Data were analyzed by SAS 8.2 software (SAS Institute, Cary, NC, USA). Results of continuous variables were expressed as mean ± standard deviation. During analysis, gender, age and BMI were stratified by criteria proposed by WPRO. Among the three groups, gender distribution was compared by the χ2-test and metabolic variables by one-way ANOVA (fasting glucose, BMI, systolic blood pressure, diastolic blood pressure, serum cholesterol, serum triglyceride, serum creatinine, AST, ALT, ALK-P and GGT). Using nominal logistic regression, we investigated the association between different degrees of fatty liver change by US (groups A, B and C) and metabolic parameters (age, fasting glucose, BMI, cholesterol, triglycerides). Odds ratios of developing mild fatty liver change (progressing from group A to B) and severe fatty liver change (from group A to C) were computed by stratified risk levels and adjusted by age and gender. Statistical significance was set at P < 0.05 in Tables 1–3 and <0.0036 in Tables 4 and 5 (Bonferroni correction).
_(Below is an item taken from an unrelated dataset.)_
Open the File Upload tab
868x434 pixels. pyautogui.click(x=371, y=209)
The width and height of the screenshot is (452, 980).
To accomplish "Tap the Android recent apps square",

| Absent FL(n = 6950) | Mild FL(n = 8694) | Severe FL(n = 842) | P-value | |
|---|---|---|---|---|
| Age (years) | 44.5 ± 8.9 | 45.7 ± 8.0 | 45.4 ± 8.8 | <0.001 |
| BMI (kg/m2) | 22.9 ± 2.7 | 25.4 ± 2.8 | 28.8 ± 3.5 | <0.001 |
| Systolic BP (mmHg) | 123.2 ± 16.1 | 127.7 ± 15.8 | 134.2 ± 17.3 | <0.001 |
| Diastolic BP (mmHg) | 79.3 ± 10.9 | 82.8 ± 10.8 | 87.4 ± 10.9 | <0.001 |
| Fasting glucose (mg/dL) | 97.6 ± 24.5 | 103.2 ± 28.1 | 113.5 ± 37.1 | <0.001 |
| Cholesterol (mg/dL) | 183.7 ± 29.2 | 191.8 ± 30.5 | 198.5 ± 34.2 | <0.001 |
| Triglyceride (mg/dL) | 109.8 ± 68.5 | 165.3 ± 115.1 | 229.7 ± 171.5 | <0.001 |
| Serum creatinine (mg/dL) | 1.1 ± 0.45 | 1.1 ± 0.31 | 1.11 ± 0.2 | NS |
| AST (IU/L) (0–40) | 22.7 ± 11.2 | 26.1 ± 13.6 | 35.7 ± 17.6 | <0.001 |
| ALT (IU/L) (0–40) | 22.0 ± 17.4 | 30.4 ± 21.0 | 50.1 ± 27.7 | <0.001 |
| ALK-P (IU/L) (50–180) | 118.2 ± 33.7 | 122.3 ± 33.8 | 130.8 ± 36.1 | <0.001 |
| GGT (IU/L) (4–50) | 22.1 ± 27.0 | 30.0 ± 37.2 | 41.4 ± 35.3 | <0.001 |
- Normal reference is expressed in parenthesis. Statistical analysis used one way ANOVA. ALT, alanine aminotransferase; ALK-P, alkaline phosphatase-P; AST, aspartate aminotransferase; BMI, body mass index; FL, fatty liver; GGT, gamma glutamyl transpeptidase; NS, not significant.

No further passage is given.